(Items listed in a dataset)
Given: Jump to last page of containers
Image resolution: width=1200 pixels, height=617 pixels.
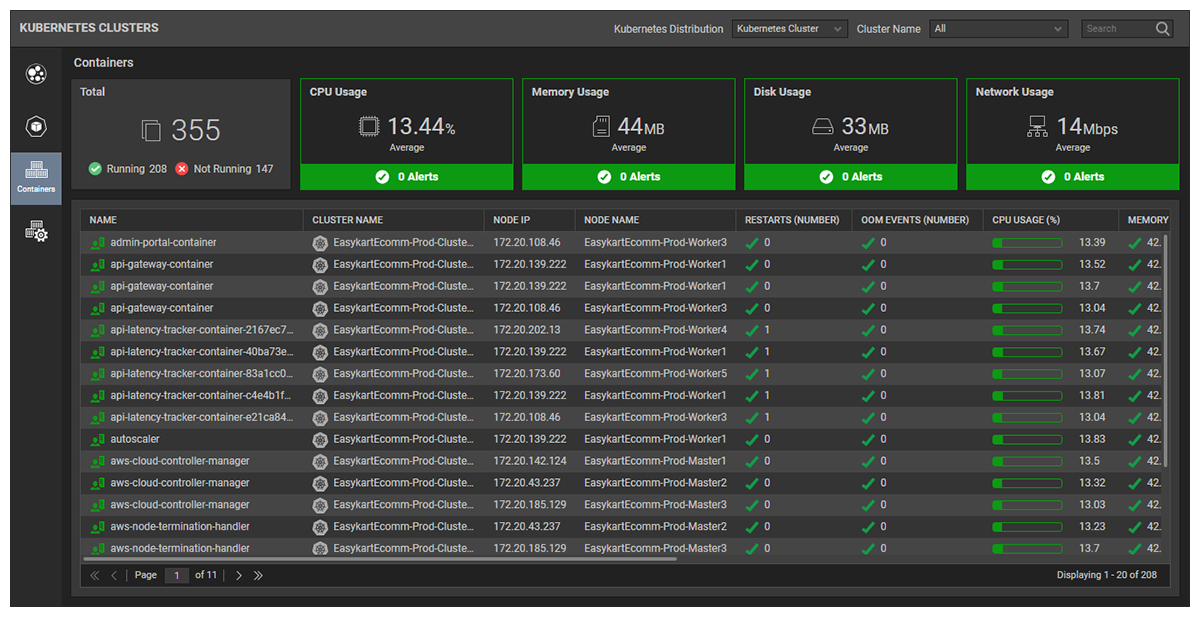Looking at the screenshot, I should (x=258, y=575).
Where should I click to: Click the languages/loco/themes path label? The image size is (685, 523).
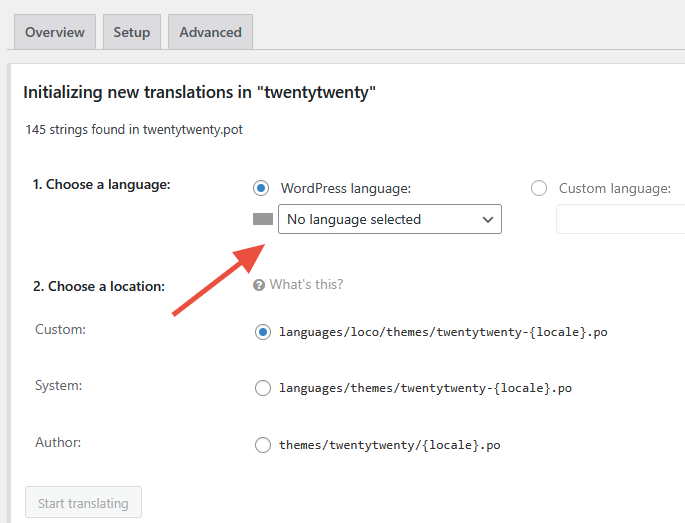pyautogui.click(x=443, y=332)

### TASK INSTRUCTIONS:
Write out every record above exactly as it stands, but leave out the pictures.

### EXERCISE RESULT:
Given: Jump to last page of containers
Image resolution: width=1200 pixels, height=617 pixels.
Looking at the screenshot, I should (x=258, y=575).
Where should I click to: Click the languages/loco/themes path label? The image size is (685, 523).
pyautogui.click(x=443, y=332)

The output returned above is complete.